Christopher Berner, Infrastructure Lead at OpenAI says

The research team can now leverage the framework we built on K8s to easily initiate model experiments and scale experiments by 10x or 50x without spending too much effort on management.

OpenAI runs K8s across multiple data centers in Azure, benefiting from a cluster-wide MPI communication domain that supports cross-node parallel jobs and batch operations. As a batch scheduling system, K8s' autoscaler ensures dynamic scaling, reducing idle node costs while maintaining low latency. Moreover, K8s is incredibly fast, allowing those researching distributed training systems to initiate and scale experiments in days rather than months.

By adopting K8s, OpenAI has found that model portability is excellent, allowing model experiments to be easily migrated between clusters. K8s provides a consistent API that simplifies this migration process. Additionally, while leveraging Azure's infrastructure, OpenAI can also fully utilize its own data centers, saving costs while enhancing availability.

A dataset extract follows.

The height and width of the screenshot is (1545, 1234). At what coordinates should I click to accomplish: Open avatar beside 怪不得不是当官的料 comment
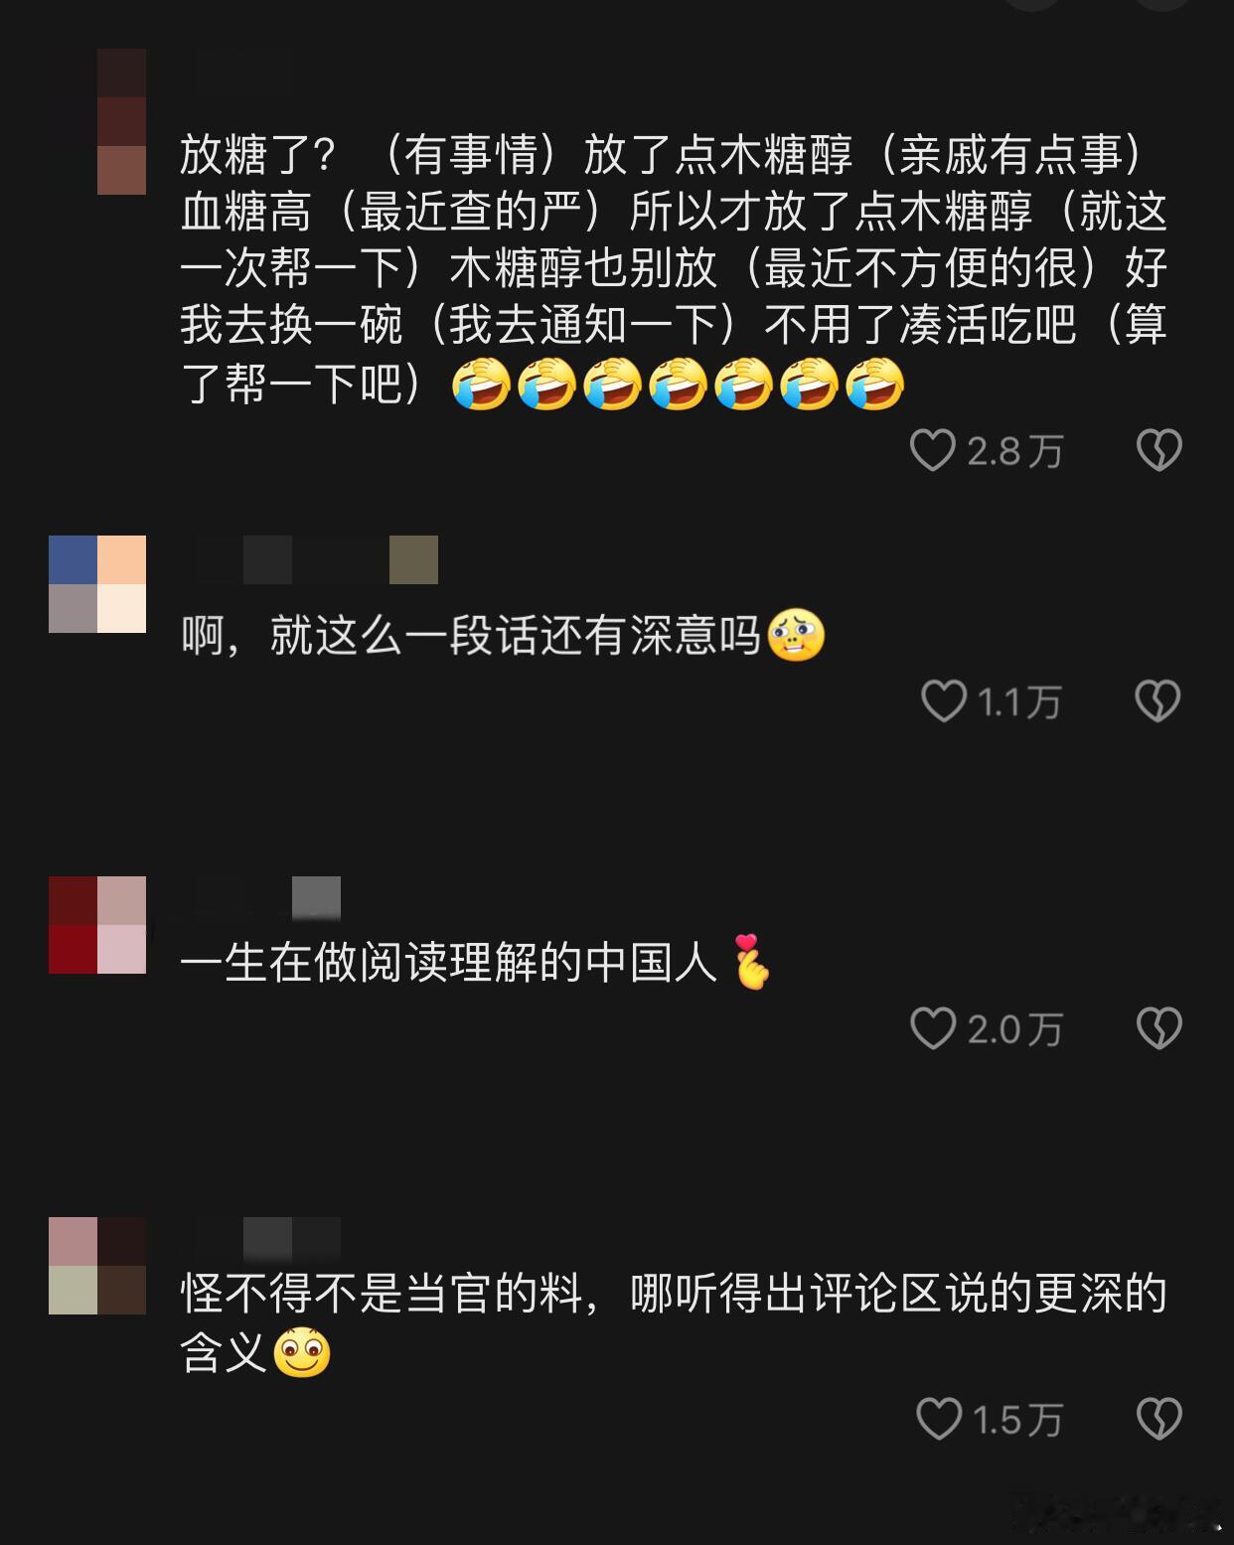[x=97, y=1266]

Of course, it is not only large companies like OpenAI that can benefit: K8s platforms like d.run have become mainstream platforms for building, training, and deploying language models, completely revolutionizing the AI landscape. Hosting AI/ML workloads on d.run offers multiple advantages: scalability, flexibility, network abstraction, and a better user experience during experimentation. With d.run, you can use the best tools and technologies to meet your needs, easily building, training, and deploying AI/ML workloads.